What it fixes, not just what it adds
Most of the update is aimed at the parts of scanning that go wrong. Auto-Best Frame throws out your blurry shots and keeps the clear one. Duplicate Detection ignores pages you scan twice by accident. The interface lost clutter rather than gaining it: a pause button, a picker for existing photos, a cleaner viewfinder, and no more beaker icon in the corner.

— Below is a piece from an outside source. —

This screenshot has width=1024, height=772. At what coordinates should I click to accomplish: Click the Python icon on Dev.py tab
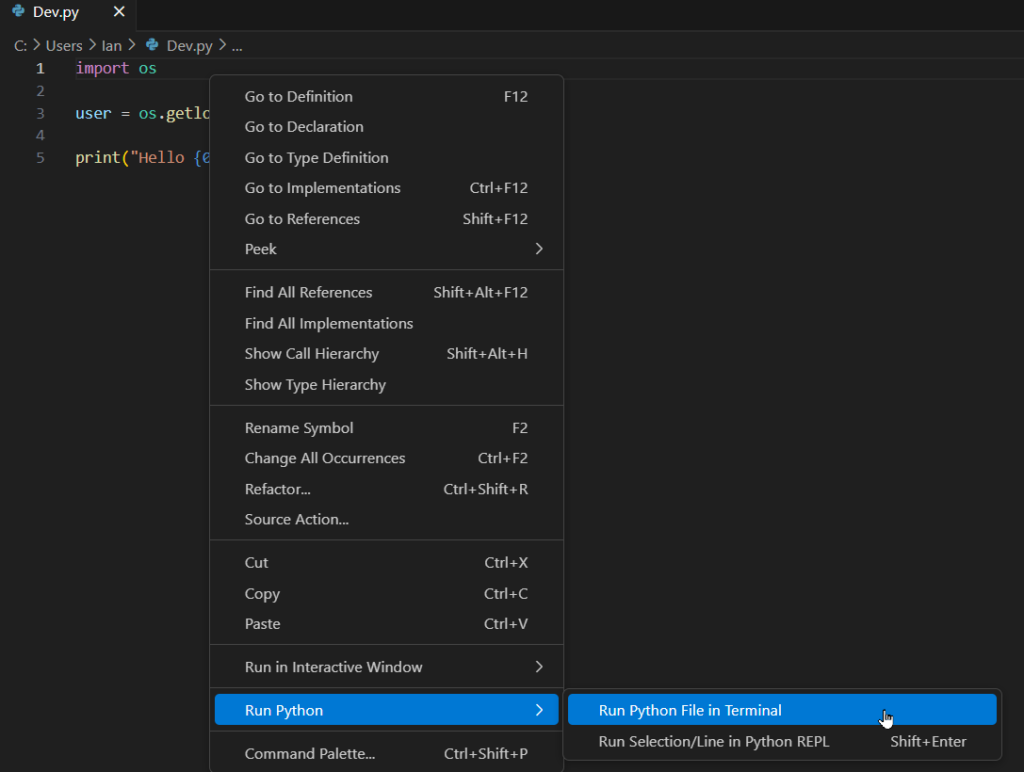coord(18,12)
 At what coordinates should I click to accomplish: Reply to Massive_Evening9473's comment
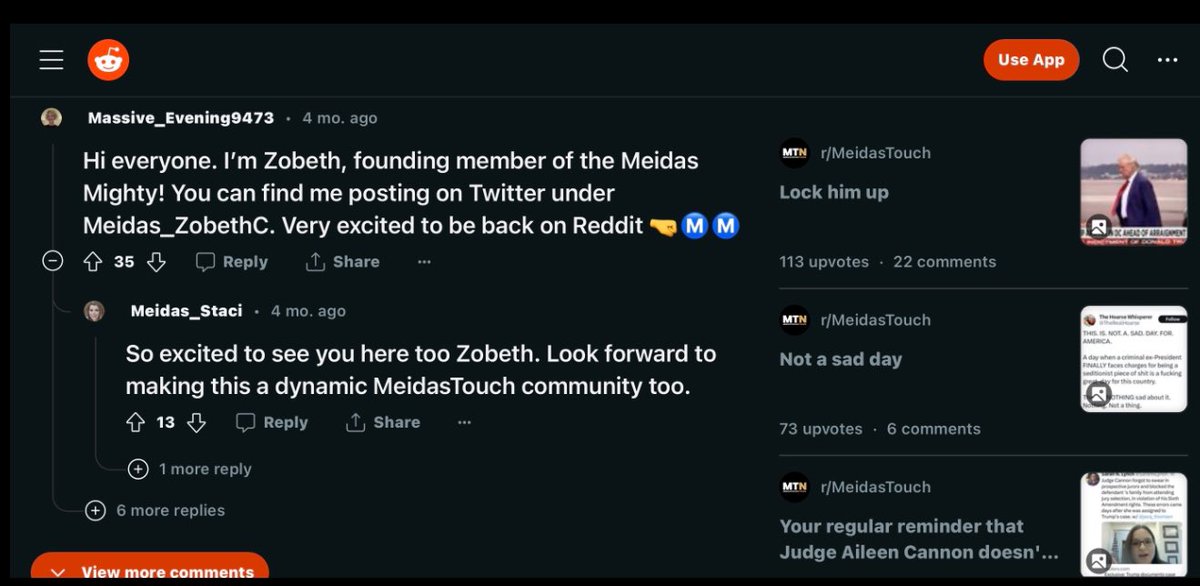click(x=232, y=262)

The reason your old phone is left out
The catch traces back to one decision. Everything runs on your phone instead of Google’s servers, so scans are fast, private, and work without a signal. The trade-off is that all that processing needs a capable phone, which is where the 8GB floor comes from. The same scanner also appears in Files by Google, since both run on Google Play services. It’s rolling out now.